Line by line, copy out the data below exactly.

——

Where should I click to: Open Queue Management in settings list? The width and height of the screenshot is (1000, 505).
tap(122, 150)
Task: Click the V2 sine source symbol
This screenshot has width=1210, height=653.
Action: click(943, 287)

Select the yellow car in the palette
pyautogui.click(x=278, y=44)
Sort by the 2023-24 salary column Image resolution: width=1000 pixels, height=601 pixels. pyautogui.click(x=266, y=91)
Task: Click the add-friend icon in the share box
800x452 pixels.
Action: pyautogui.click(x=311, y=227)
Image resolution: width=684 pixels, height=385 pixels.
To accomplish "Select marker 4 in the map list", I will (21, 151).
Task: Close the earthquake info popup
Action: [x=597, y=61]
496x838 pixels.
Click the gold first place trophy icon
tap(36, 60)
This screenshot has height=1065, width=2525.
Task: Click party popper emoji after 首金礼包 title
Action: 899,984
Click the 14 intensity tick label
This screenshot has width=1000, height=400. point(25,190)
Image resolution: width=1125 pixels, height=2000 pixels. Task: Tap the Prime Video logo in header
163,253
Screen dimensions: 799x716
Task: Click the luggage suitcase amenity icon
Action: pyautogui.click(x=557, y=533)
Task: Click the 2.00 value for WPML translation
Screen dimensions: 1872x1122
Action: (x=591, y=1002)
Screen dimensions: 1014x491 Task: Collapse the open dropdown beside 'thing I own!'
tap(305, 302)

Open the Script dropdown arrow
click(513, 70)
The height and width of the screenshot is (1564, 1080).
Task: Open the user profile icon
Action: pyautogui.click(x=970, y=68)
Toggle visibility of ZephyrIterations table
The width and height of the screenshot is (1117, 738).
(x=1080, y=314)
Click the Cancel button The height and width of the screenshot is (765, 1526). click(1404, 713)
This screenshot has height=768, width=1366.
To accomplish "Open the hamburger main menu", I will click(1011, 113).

——

Output for this exercise:
Where should I click to: Open Queue Management in settings list? The width and height of the screenshot is (1000, 505).
tap(122, 150)
Task: Click the V2 sine source symbol
This screenshot has width=1210, height=653.
Action: click(943, 287)

Select the yellow car in the palette
pyautogui.click(x=278, y=44)
Sort by the 2023-24 salary column Image resolution: width=1000 pixels, height=601 pixels. pyautogui.click(x=266, y=91)
Task: Click the add-friend icon in the share box
800x452 pixels.
Action: pyautogui.click(x=311, y=227)
Image resolution: width=684 pixels, height=385 pixels.
To accomplish "Select marker 4 in the map list", I will (21, 151).
Task: Close the earthquake info popup
Action: [x=597, y=61]
496x838 pixels.
Click the gold first place trophy icon
tap(36, 60)
This screenshot has height=1065, width=2525.
Task: Click party popper emoji after 首金礼包 title
Action: 899,984
Click the 14 intensity tick label
This screenshot has width=1000, height=400. point(25,190)
Image resolution: width=1125 pixels, height=2000 pixels. Task: Tap the Prime Video logo in header
163,253
Screen dimensions: 799x716
Task: Click the luggage suitcase amenity icon
Action: pyautogui.click(x=557, y=533)
Task: Click the 2.00 value for WPML translation
Screen dimensions: 1872x1122
Action: (x=591, y=1002)
Screen dimensions: 1014x491 Task: Collapse the open dropdown beside 'thing I own!'
tap(305, 302)

Open the Script dropdown arrow
click(513, 70)
The height and width of the screenshot is (1564, 1080).
Task: Open the user profile icon
Action: pyautogui.click(x=970, y=68)
Toggle visibility of ZephyrIterations table
The width and height of the screenshot is (1117, 738).
(x=1080, y=314)
Click the Cancel button The height and width of the screenshot is (765, 1526). click(1404, 713)
This screenshot has height=768, width=1366.
To accomplish "Open the hamburger main menu", I will click(1011, 113).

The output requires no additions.